Ein Beispiel für den bisher nicht geprüften Lernerfolg digitaler Instrumente im Schulunterricht ist die Lernplattform LOGINEO NRW Lernmanagementsystem (LMS). LOGINEO NRW kann von Lehrkräften und Schülern im Präsenzunterricht genutzt werden, wurde aber vor allem zur digitalen Fernbeschulung während der Corona-Pandemie eingesetzt.3 Ursprünglich sollte es bereits im Jahr 2016 an Schulen angeboten werden. Aufgrund zahlreicher Defizite, u.a. technischer Mängel, vertraglicher Unsicherheiten und datenschutzrechtlicher Probleme, wurde die Einführung verzögert.4 Der von der damaligen schwarz-gelben Landesregierung beauftragte Gutachter konstatierte, dass die informationstechnische Umsetzung, die Projektorganisation und die vertraglichen Regelungen mangelhaft seien. Das Gutachten ist öffentlich nicht einsehbar und wurde weder dem Landtag noch den Hauptpersonalräten vorgelegt.
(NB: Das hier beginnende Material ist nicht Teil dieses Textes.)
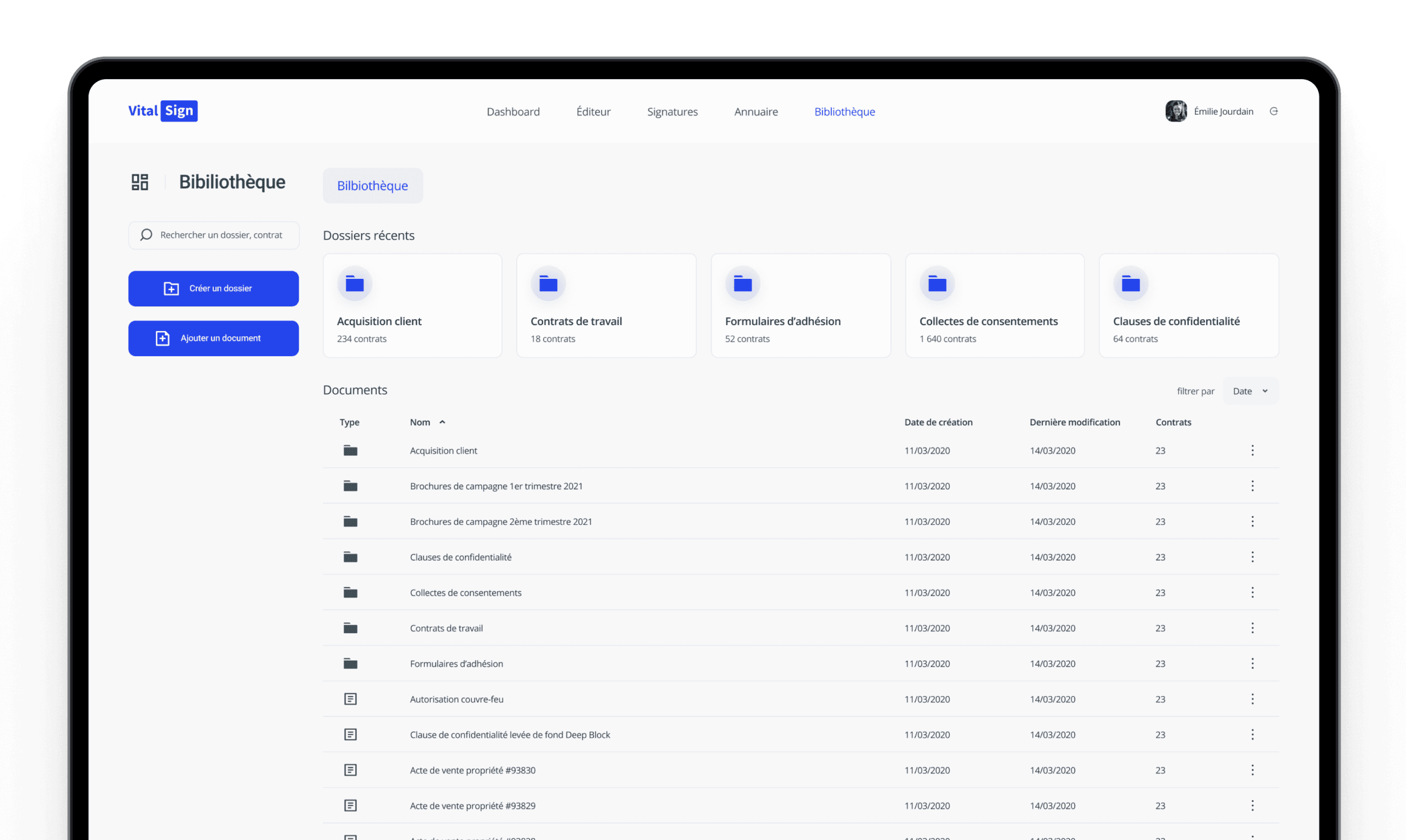Click the document icon for Acte de vente #93830
The image size is (1406, 840).
pos(350,770)
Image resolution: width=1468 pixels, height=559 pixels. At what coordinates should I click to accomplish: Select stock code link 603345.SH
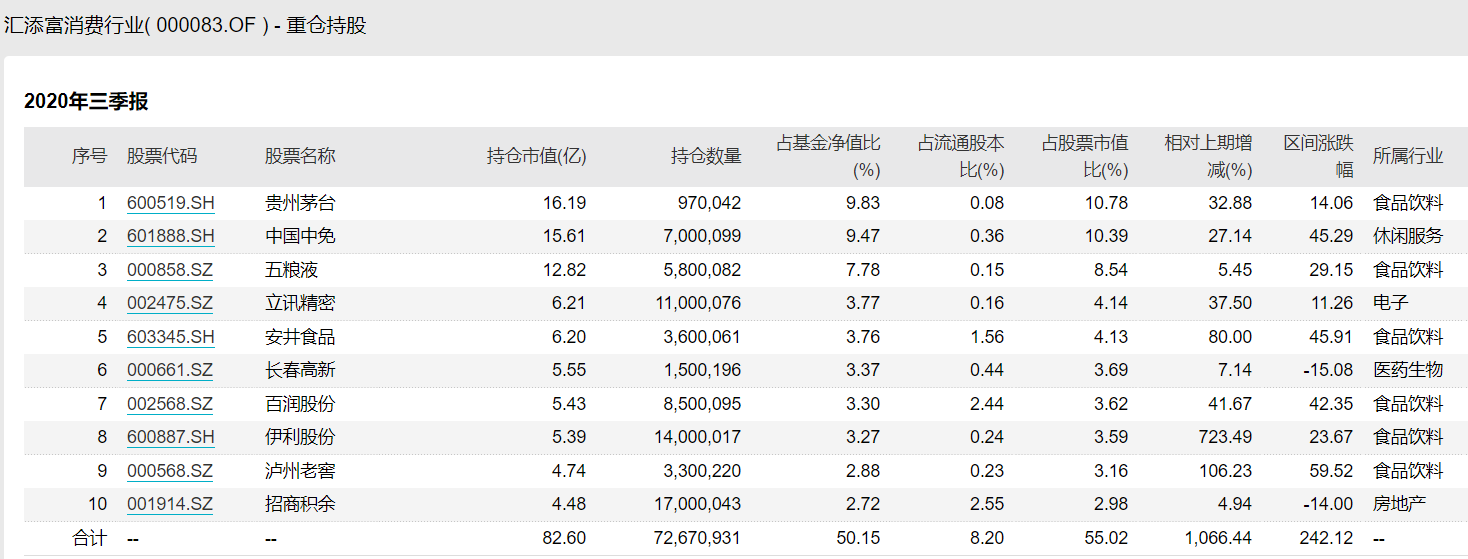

Nach Einschätzung eines Datenschützers und IT-Gutachters verstößt dieses Vorgehen gegen das Informationsfreiheitsgesetz. Ferner resümiert der renommierte IT-Experte, dass LOGINEO NRW ein mangelhaftes System sei, das weiterhin durch Steuergelder finanziert werde.5 In einem Abschlussbericht vom Juli 2019 zur prozessbegleitenden Evaluation der Einführung von LOGINEO NRW an Pilotschulen wurde lediglich die Arbeitsentlastung und Zufriedenheit des Lehrpersonals abgefragt – nicht aber der pädagogische Lerngewinn für Schüler.6

Vor diesem Hintergrund fragen wir die Landesregierung:

  1. Wie viele nordrhein-westfälischen Schulen nutzten LOGINEO NRW? (Bitte um Aufschlüsselung nach Jahren seit 2020, Schulen, Schulformen und Kommunen)
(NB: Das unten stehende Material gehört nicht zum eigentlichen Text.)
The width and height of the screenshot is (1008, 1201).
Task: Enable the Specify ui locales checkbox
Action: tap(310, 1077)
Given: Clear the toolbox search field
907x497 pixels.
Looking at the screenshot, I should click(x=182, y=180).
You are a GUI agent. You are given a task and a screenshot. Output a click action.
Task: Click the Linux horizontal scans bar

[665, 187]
  2. Wie ist der Sachstand bei der Behebung der konstatierten Defizite von LOGINEO NRW? (Bitte um Stellungnahme zu technischen Mängeln, vertraglichen Unsicherheiten und datenschutzrechtlichen Problemen)
  3. Wie hoch sind die Kosten für Entwicklung, Implementierung und regelmäßige Updates von LOGINEO NRW? (Bitte aufschlüsseln in bereits entstandene und laufende Kosten für das Land NRW und Fördermittel des Bundes)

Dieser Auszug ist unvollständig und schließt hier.